**** EXTRAIT DU TEXTE

Détresse (état de —)

= D. : Hilflosigkeit. – En. : helplessness. – Es. : desamparo. – I. : l' essere senza aiuto. – P. : desamparo ou desarvoramento.

● Terme de la langue commune qui prend dans la théorie freudienne un sens spécifique : état du nourrisson qui, dépendant entièrement d’autrui pour la satisfaction de ses besoins (soif, faim), s’avère impuissant à accomplir l’action spécifique propre à mettre fin à la tension interne.

Pour l’adulte, l’état de détresse est le prototype de la situation traumatique génératrice d’angoisse.

◼ Le mot Hilflosigkeit, qui constitue pour Freud une référence constante, mérite d’être dégagé et rendu en français par un terme unique. Nous proposons état de détresse, plutôt que détresse tout court, car il s’agit pour Freud d’une donnée essentiellement objective : l’impuissance du nouveau-né humain ; celui-ci est incapable d’entreprendre une action coordonnée et efficace (voir : Action spécifique) ; c’est là ce que Freud a désigné du terme de motorische Hilflosigkeit (1 a). Du point de vue économique, une telle situation aboutit à l’accroissement de la tension du besoin que l’appareil psychique est encore impuissant à maîtriser : c’est là la psychische Hilflosigkeit.

L’idée d’un état de détresse initial est au principe de plusieurs ordres de considérations.

********

- [OBJECTIFS]
a. Selon la notice sur l'état de détresse, de quoi cet état est-il le prototype chez l'adulte ?
b. Résumez en deux phrases la notice sur l'état de détresse.
c. Rédigez la suite de la notice sur l'état de détresse, à partir de sa dernière phrase.

**** DONNÉES EXTRAITES

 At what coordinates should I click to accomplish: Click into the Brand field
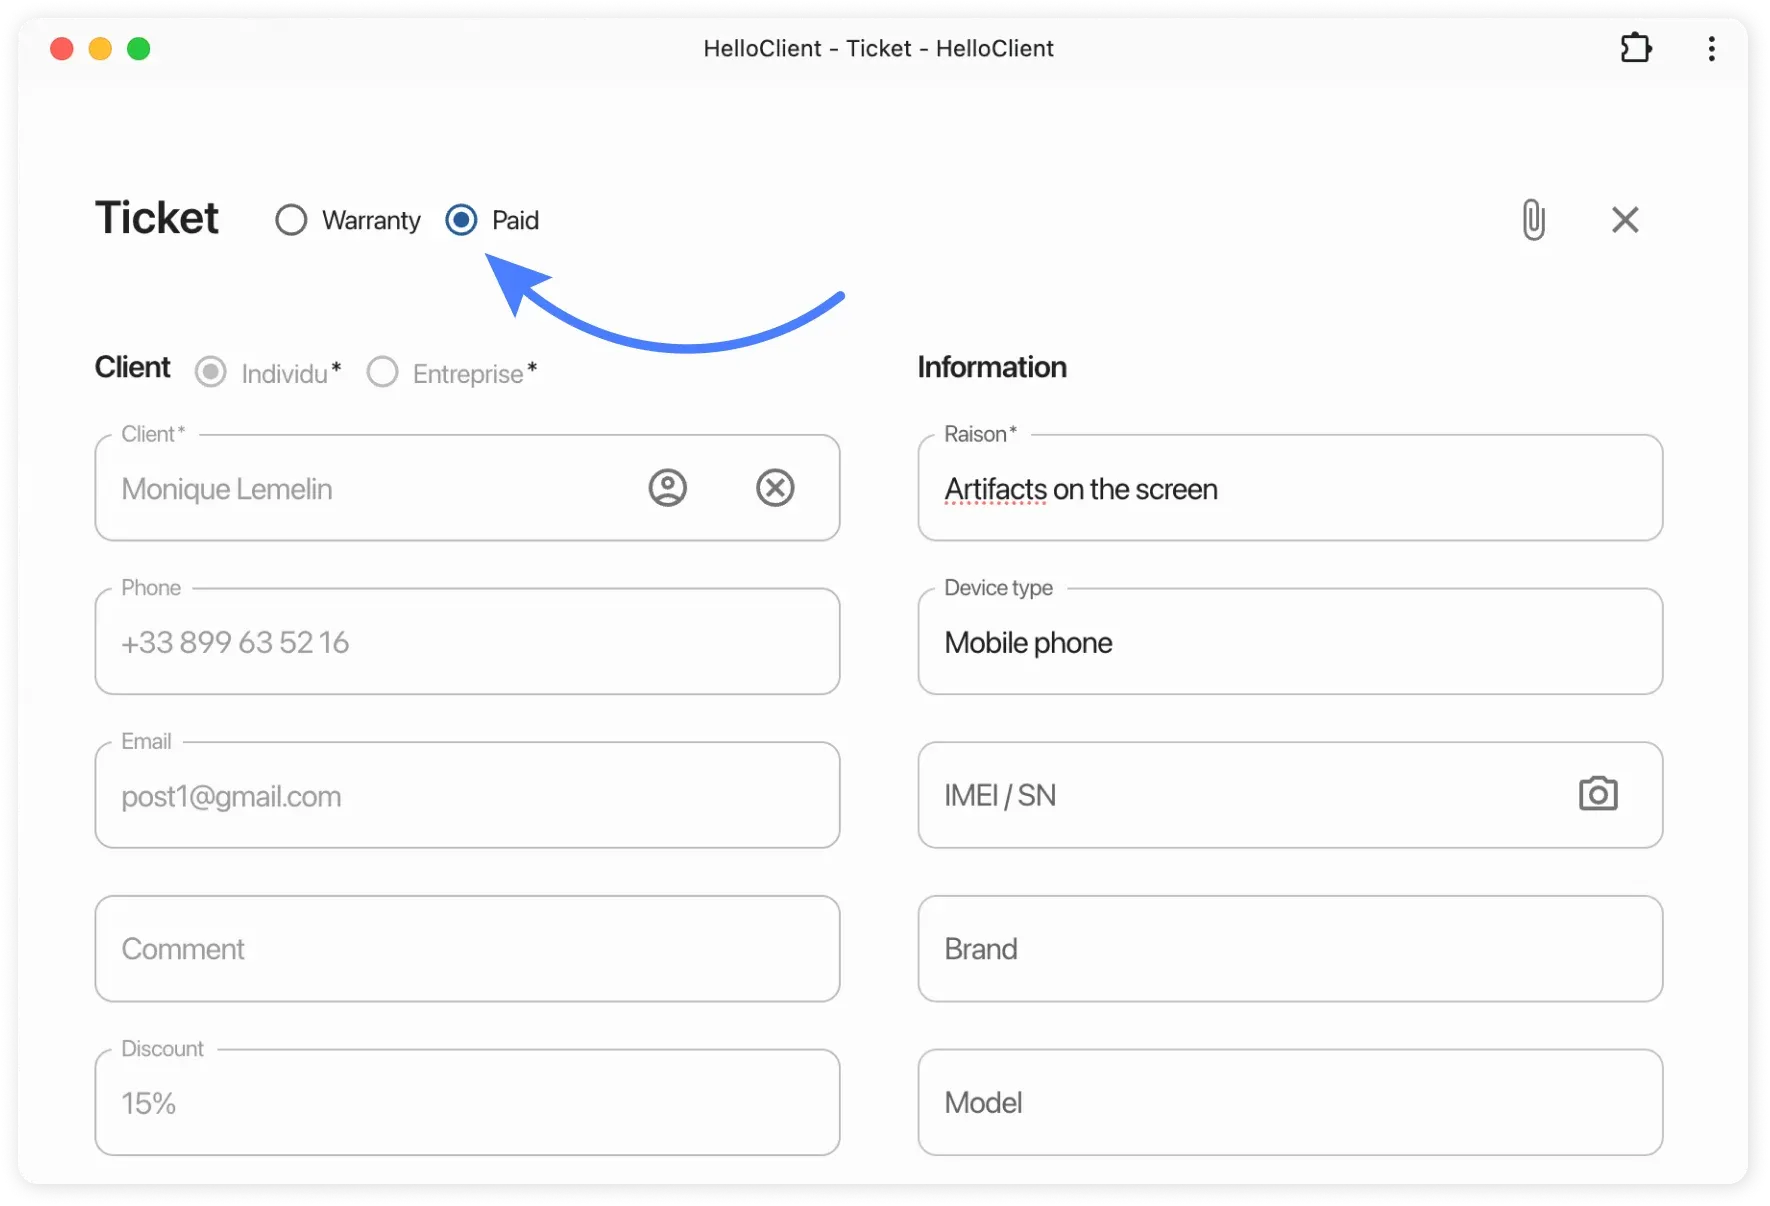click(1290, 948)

********
**** DONNÉES EXTRAITES

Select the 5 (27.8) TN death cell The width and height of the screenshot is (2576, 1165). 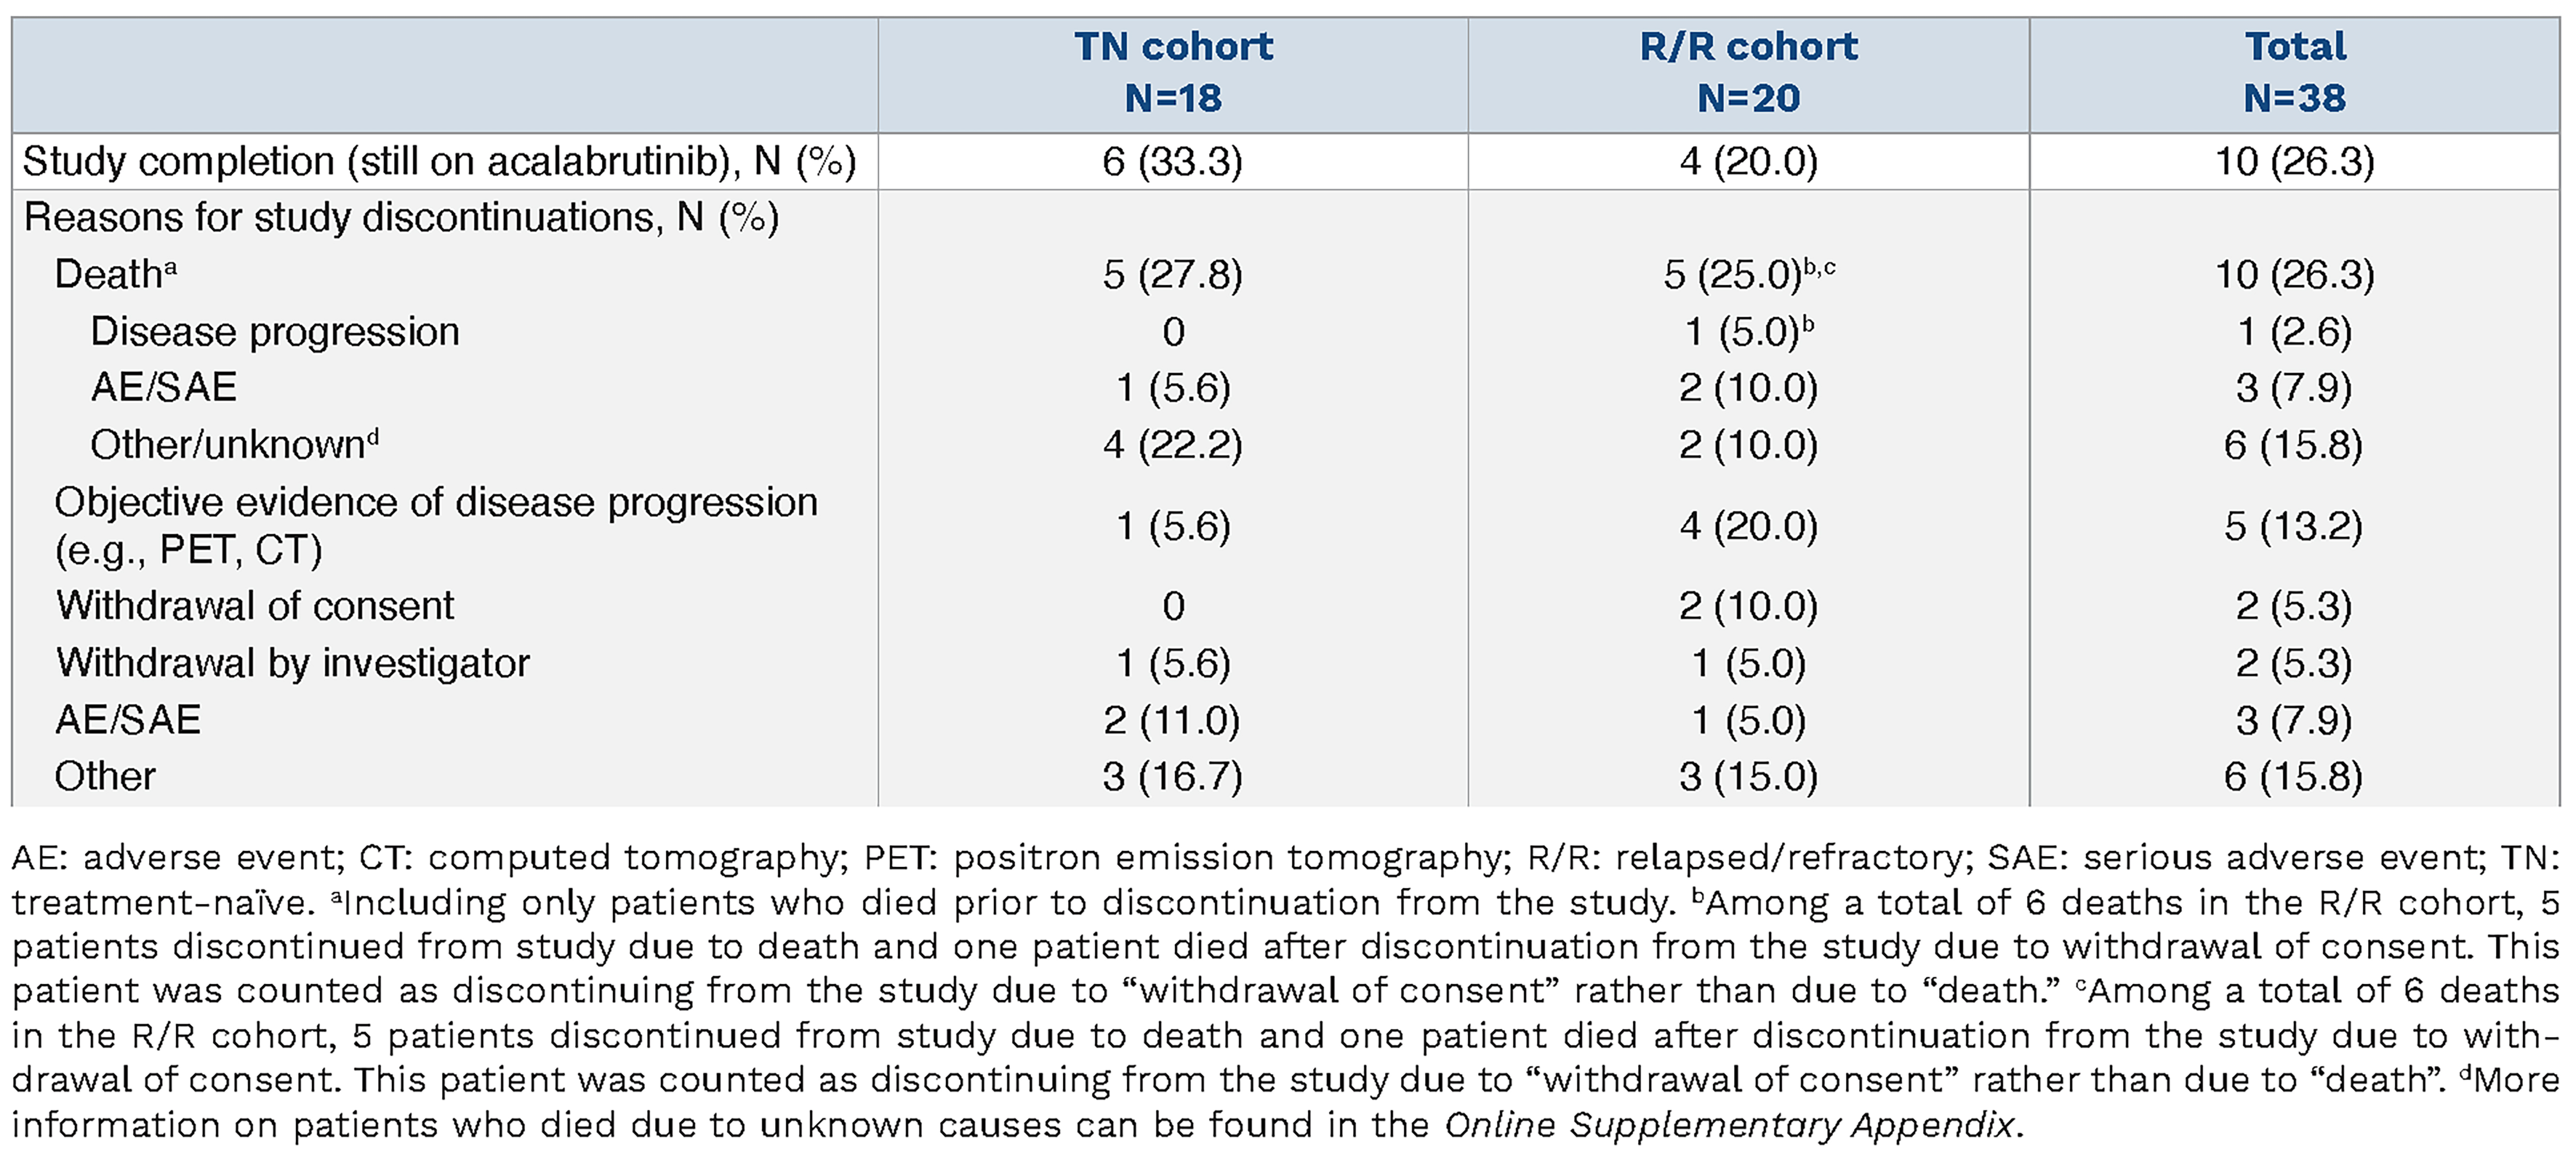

********

- [RÉSULTATS PAR TÂCHE]
a. De la situation traumatique génératrice d'angoisse.

b. Dans la théorie freudienne, l'état de détresse est celui du nourrisson qui, dépendant entièrement d'autrui pour satisfaire ses besoins, est impuissant à mettre fin à sa tension interne, et il constitue chez l'adulte le prototype de la situation traumatique génératrice d'angoisse. La notice propose de rendre le mot Hilflosigkeit par « état de détresse », car il désigne pour Freud une donnée essentiellement objective, l'impuissance du nouveau-né, dont relèvent la motorische Hilflosigkeit et, du point de vue économique, la psychische Hilflosigkeit.

c.
1° Sur le plan génétique (2), c’est à partir d’elle que peuvent se comprendre la valeur princeps de l’expérience de satisfaction*, sa reproduction hallucinatoire et la différenciation entre processus primaire et secondaire*.

2° L’état de détresse, corrélatif de la totale dépendance du petit humain à l’égard de sa mère, implique l’omnipotence de celle-ci. Il influence ainsi de façon décisive la structuration du psychisme, voué à se constituer entièrement dans la relation avec autrui.

3° Dans le cadre d’une théorie de l’angoisse, l’état de détresse devient le prototype de la situation traumatique. C’est ainsi que dans Inhibition, symptôme et angoisse (Hemmung, Symplom und Angst, 1926), Freud reconnaît aux « dangers internes » un caractère commun : perte ou séparation qui entraîne une augmentation progressive de la tension, au point qu’à la limite le sujet se voit incapable de maîtriser les excitations et débordé par elles : ce qui définit l’état générateur du sentiment de détresse.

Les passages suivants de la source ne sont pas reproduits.